Stefan Bradl, der seinen HRC-Vertrag bis Ende 2023 verlängert hat, spart nicht mit Lob für KTM. Denn das Werk aus Oberösterreich hat sich jetzt zum zweiten Mal innerhalb eines Jahres geschickt aus einem Tief gerettet.
«KTM hat in der Konstrukteurs-WM 45 von 50 möglichen Punkten gesammelt», rechnet Stefan Bradl vor. «Ihr Vorteil ist, dass sie zwei starke, praktisch ebenbürtige Fahrer im Werksteam haben. Das ist ähnlich wie bei Suzuki, denn Rins und Mir sind stark, wobei Alex Rins etwas inkonstanter ist. Bei Pramac sind Johann Zarco und Jorge Martin auf einem Level, beide sind schnell. Bei Repsol-Honda hat Pol Espargaró in diesem Jahr auch schon starke Performances gezeigt, mit der Bestzeit beim Mandalika-Test und Platz 3 beim Katar-GP. Er ist auch ein Kandidat für die Weltmeisterschaft.»

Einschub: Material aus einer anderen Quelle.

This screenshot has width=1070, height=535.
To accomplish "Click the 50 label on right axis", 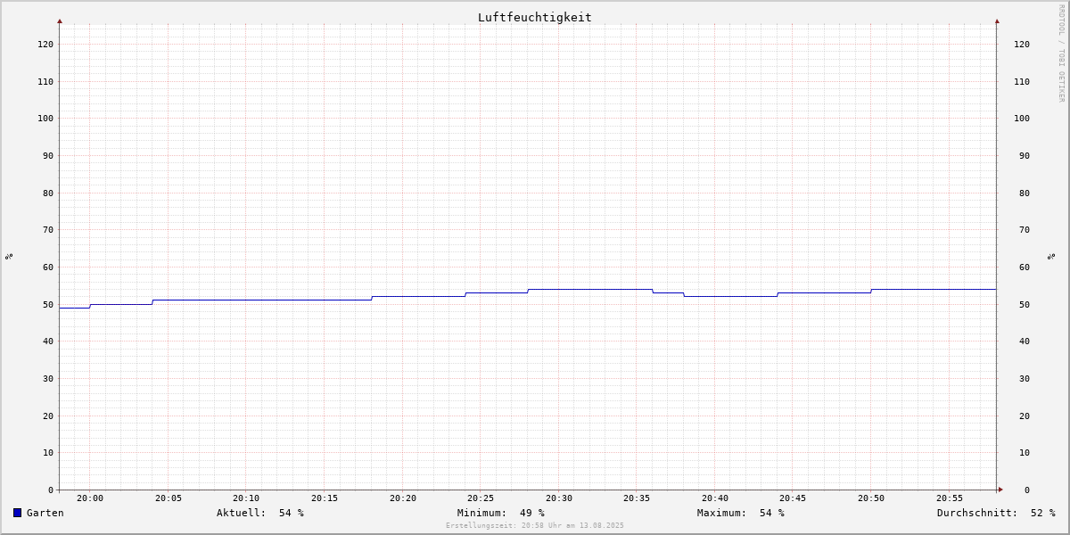I will point(1025,305).
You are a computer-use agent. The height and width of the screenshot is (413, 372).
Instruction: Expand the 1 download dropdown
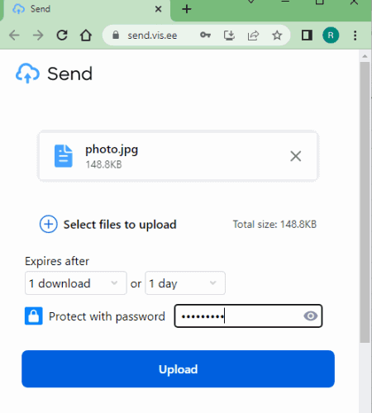(x=76, y=283)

Für das bisherige Scheitern von Vizeweltmeister Pecco Bagnaia, der im Herbst 2021 vier der letzten sechs Rennen gewann und 2022 erst einen Punkt kassierte, hat Bradl eine einleuchtende Erklärung. «Bei ihm ist der Druck zu hoch, als Italiener im Ducati-Werksteam. Ich finde, dass Pecco trotzdem einen Superjob macht, zumal er ja noch neue Teile entwickelt. Aber ich hoffe, dass der Kerl nicht am Druck zerbricht. Dieser Druck bei Ducati für einen italienischen Fahrer – das ist schon am Dovi nicht spurlos vorbei gegangen.»

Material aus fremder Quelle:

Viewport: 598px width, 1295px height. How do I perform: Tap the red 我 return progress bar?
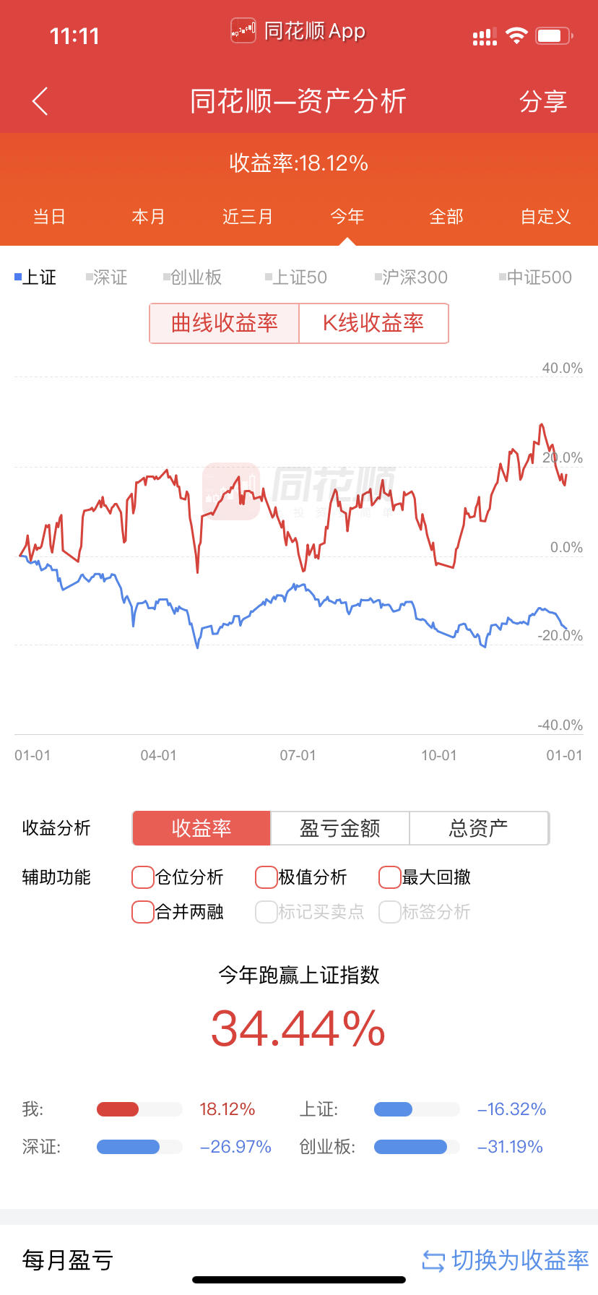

Bagnaia hat bei Ducati Corse seinen Vertrag bereits bis 2024 verlängert. Sein Lenovo-Teamkollege Jack Miller (Platz 4 in Lombok und WM-Vierter 2021) muss zittern, denn Enea Bastianini oder Jorge Martin könnten ihm die Position im Werksteam abspenstig machen.
«Jack Miller fährt noch um einen neuen Werksvertrag», ist sich Stefan Bradl bewusst.
«Wir haben noch 19 der 21 Grands Prix vor uns», fasst der Honda-Pilot zusammen. «Zumindest die ersten neun Fahrer der WM Tabelle können sich Titelchancen ausrechnen.»
Bradl hat seit Portimão am 7. November, er landete dort auf Platz 15, keinen Grand Prix mehr bestritten. Er muss jetzt vom Testfahrer- wieder in den Rennfahrer-Modus umschalten und ist froh, in Argentinien eine relativ einfache GP-Strecke vorzufinden.
Bradl: «Dieses Autodrom stellt vom Streckenverlauf her körperlich die geringsten Anforderungen von allen GP-Strecken. Las Termas ist eine gute Piste zum Aufwärmen und um in den Rennmodus reinzukommen, für den Fall dass ich dort aufgeboten werde. Denn Termas de Río Hondo ist von den Kurvenradien weitläufig, es gibt wenig harte Anbremsmanöver.»
Der Moto2-Weltmeister von 2011 macht sich trotzdem auf eine schwierige Aufgabe gefasst. Seinen Humor hat er jedenfalls nicht verloren. «Ich habe leider schon 30 Punkte Rückstand auf WM-Leader Bastianini», entgegnete er lachend auf die nicht ernst gemeinte Frage, ob für ihn der WM-Zug bereits abgefahren sei.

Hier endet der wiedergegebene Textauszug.